Впрочем, "направляюсь" – слишком громко сказано, расстояние между нами и до этого не составляло больше пяти шагов, а теперь и вовсе сократилось до минимума.
– Аригато, – вместе с "Никоном" я возвращаю девушке и ее полное скрытого очарования азиатское словцо.
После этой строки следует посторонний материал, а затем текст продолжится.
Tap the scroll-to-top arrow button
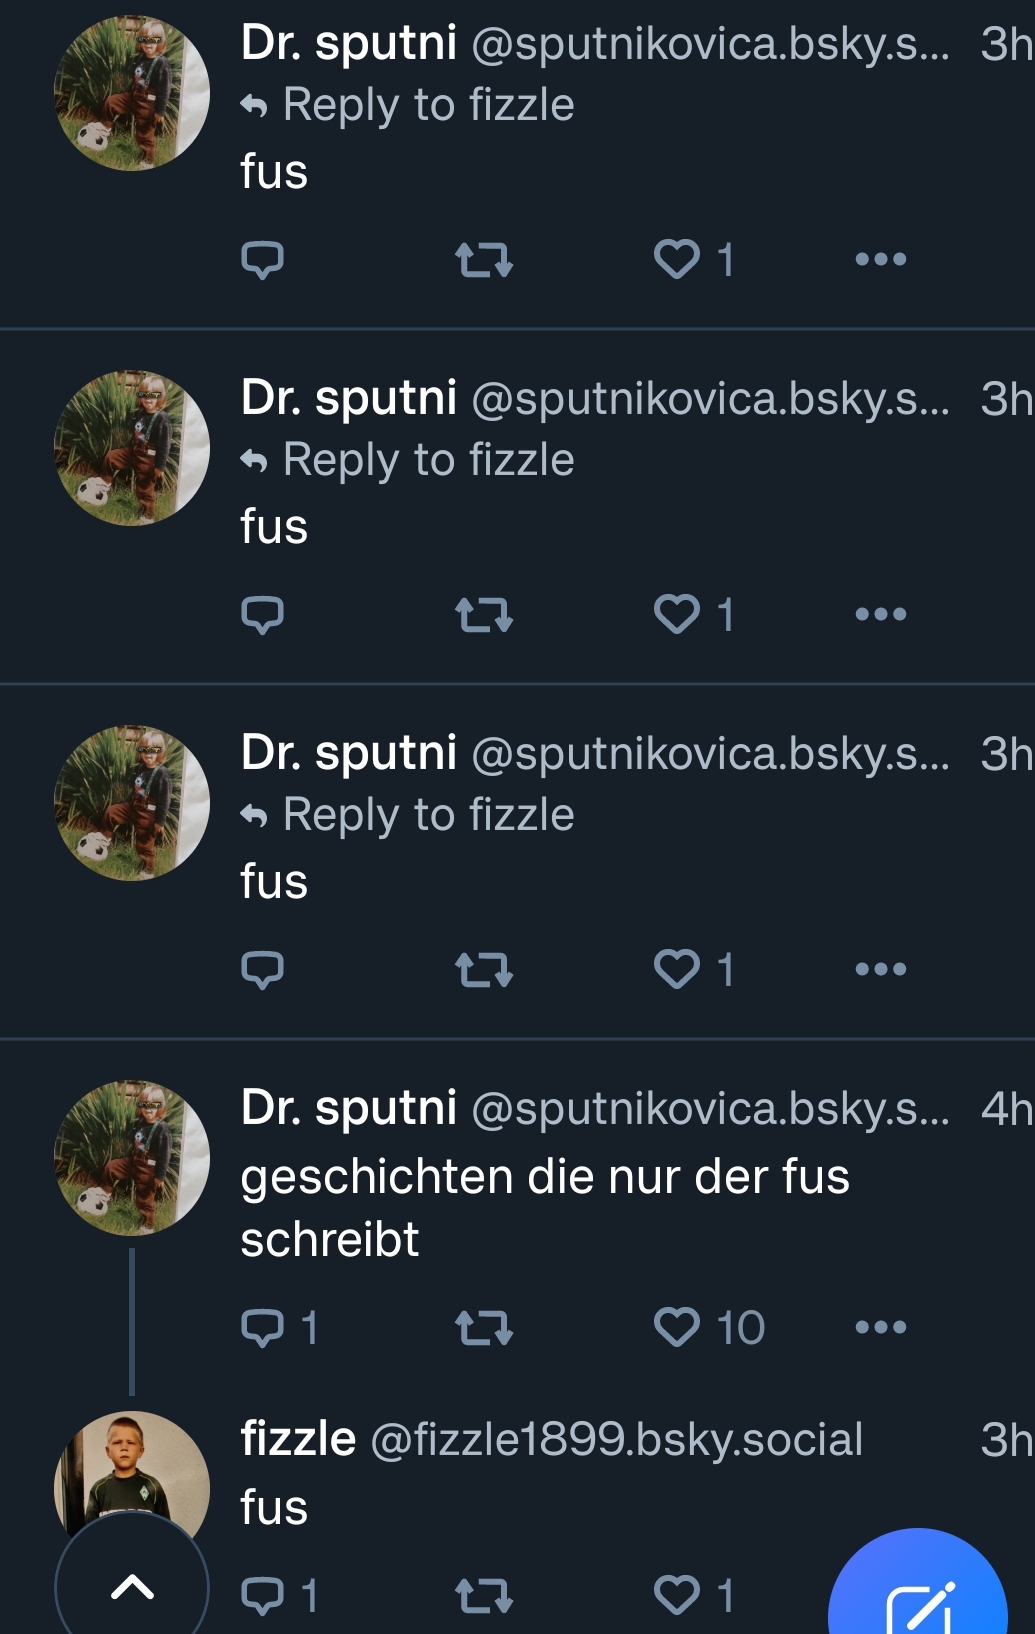Viewport: 1035px width, 1634px height. [x=131, y=1586]
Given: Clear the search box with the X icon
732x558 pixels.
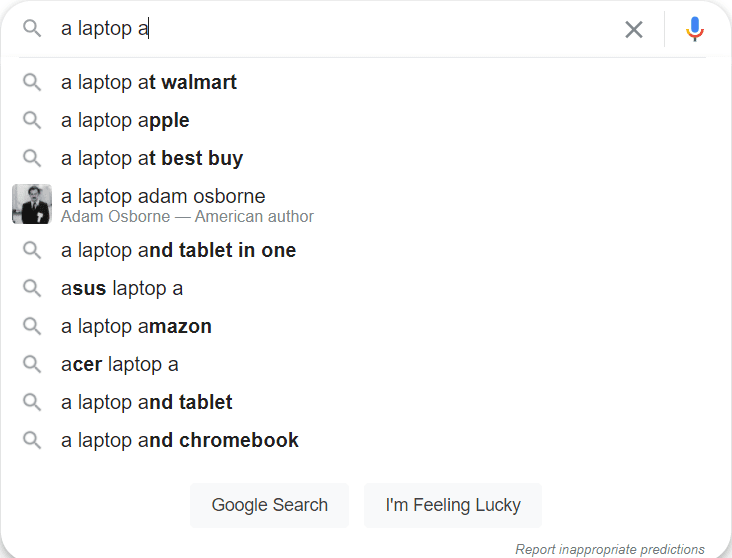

Она краснеет еще больше; будь на ней кимоно, японка обязательно бы прикрыла лицо широким рукавом. Как это делали красотки из чайных домов, несколько таких красоток навсегда осело в гостиной Мари-Кристин. Они составляют композиционное ядро двух гравюр, удачно оттеняющих светильник в нише между окнами. Мари-Кристин утверждает, что обе гравюры принадлежат Утамаро, и всякий раз удивляется, что я не выказываю никакого восхищения по этому поводу.
Сейчас я, пожалуй бы, восхитился. Но не гравюрами в гостиной Мари-Кристин, а почти фотографическим сходством девушки и чайных красоток двухвековой давности. И самая обыкновенная туристическая униформа (джинсы, футболка навыпуск и легкая куртка) лишь подчеркивает сходство. Объяснить этот феномен не представляется возможным.
– Меня зовут О-Сими, – неожиданно говорит девушка.
Именно "О-Сими", а не "Осими" как можно было предположить. Чтобы избежать неточности в трактовке, О-Сими даже проводит в воздухе воображаемое тире. При этом кисть ее руки причудливо изгибается, а пальцы, до этого собранные в щепоть, брызжут во все стороны. Теперь они напоминают полураскрывшиеся лепестки цветка. Или – птицу. Интересно, "цветок", как это звучит по-японски? А.птица?.. Из всех названий экзотических цветов мне известна лишь орхидея, с птицами и того хуже: ничего, кроме павлина и лирохвостов, в голову не приходит. Но павлиньи перья уже зарезервированы Ронни Бэрдом, а лирохвосты… Лирохвосты склевывают ягоды на винограднике моего с Анук детства. И лучше туда не соваться.
– Меня зовут О-Сими. А вас? – Брошюрка в руках девушки действительно оказалась разговорником.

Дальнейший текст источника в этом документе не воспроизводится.